Однако она так и осталась манящим миражом, поскольку борьба в большевистских верхах привела к резкому идеологическому развороту, инициированному Сталиным. С начала 1930-х годов национально настроенные группы, существовавшие в республиках, подверглись демонстративному уничтожению. Началось всё с Украины, где прогремел процесс по делу Союза освобождения Украины, проходивший в 1930 году в помещении Харьковского оперного театра. Как сообщали газеты, эта подпольная контрреволюционная организация противопоставляла местное крестьянство — носителей подлинного национального духа — рабочему классу, состоявшему преимущественно из пришлых великороссов, боролась за независимость, стремясь к отрыву республики от советского государства с последующим свержением социалистического строя. Национальные идеи в республике воспевала интеллигенция, которая романтизировала украинское прошлое. Спустя непродолжительное время покровители такой политики в руководстве ЦК КП(б)У в лице Шумского, Скрыпника и другие были репрессированы.

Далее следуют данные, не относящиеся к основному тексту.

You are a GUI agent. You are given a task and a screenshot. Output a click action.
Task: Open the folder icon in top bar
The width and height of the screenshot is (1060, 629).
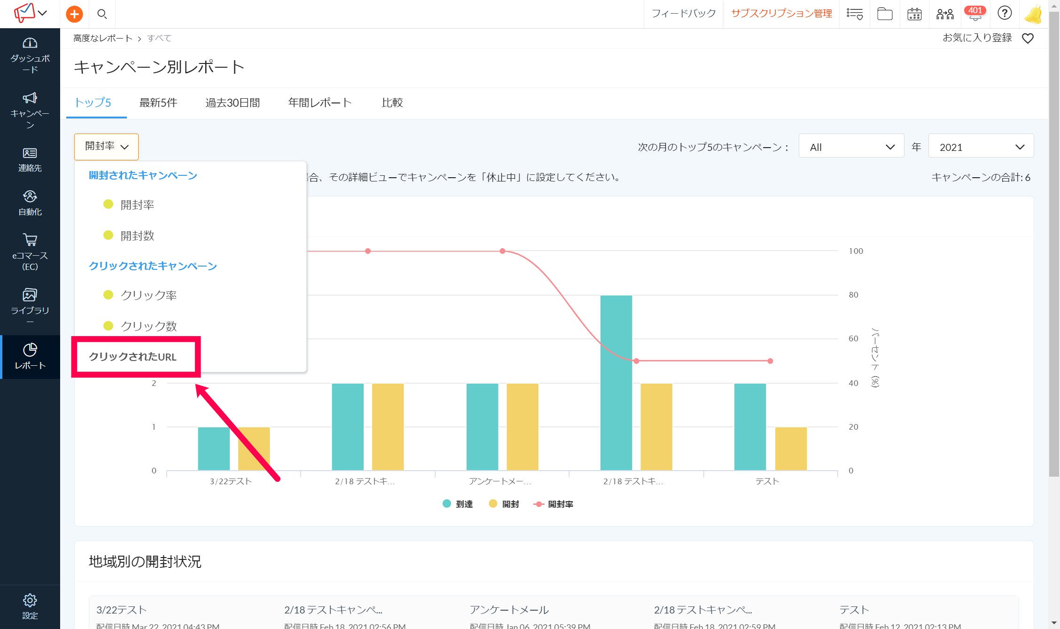[x=884, y=14]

Время национальных приоритетов уходило в прошлое, уступая место патриотической доктрине, которая становилась новой основой империи. Русский народ провозглашался самым передовым в мире, оказывающим бескорыстную помощь другим братским народам. «Правда» писала: «Всей силой своего могущества РСФСР содействует бурному росту других советских республик… все нации, освобождённые от капиталистического рабства, питают чувства глубочайшей любви и крепчайшей дружбы к русским братьям… Русская культура обогащает культуру других народов». Иначе говоря, русский народ объявлялся «старшим среди равных»; им гордятся, как гордятся своим старшим братом. Именно русские подняли знамя освобождения, совершили Октябрьскую революцию и указали другим путь к светлой и радостной жизни.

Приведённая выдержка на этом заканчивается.